= Görev yönergesi =
Aşağıdaki kayıtlarda "point" sözcüğünü içeren bütün satırları topla ve her birini değiştirmeden kopyala. Büyük ve küçük harf ayrımı dikkate alınmalıdır.

= Çıkarılan bilgiler =

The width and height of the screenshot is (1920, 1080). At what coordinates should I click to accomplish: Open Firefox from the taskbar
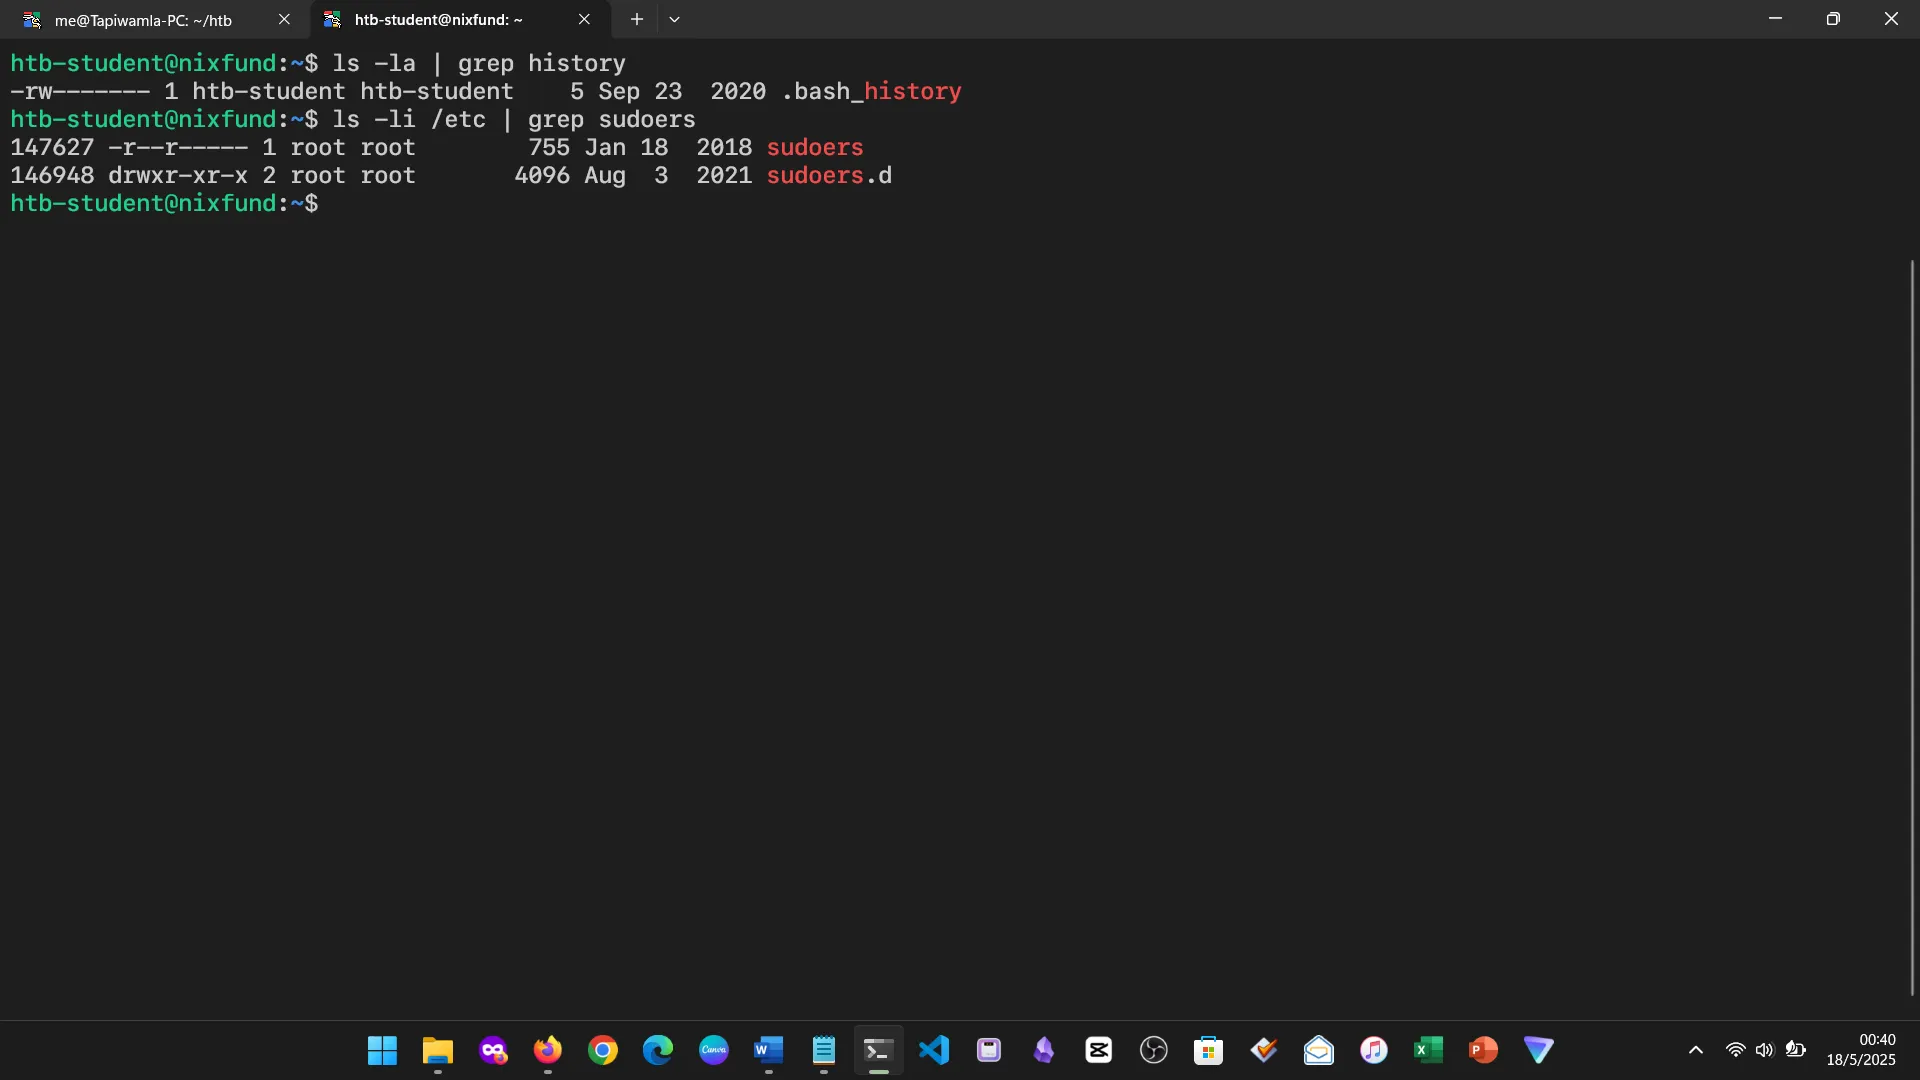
==
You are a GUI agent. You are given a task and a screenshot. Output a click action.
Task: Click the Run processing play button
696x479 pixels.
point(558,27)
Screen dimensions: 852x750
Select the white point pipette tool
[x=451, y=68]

= Görevin yanıtı =
point(558,27)
Select the white point pipette tool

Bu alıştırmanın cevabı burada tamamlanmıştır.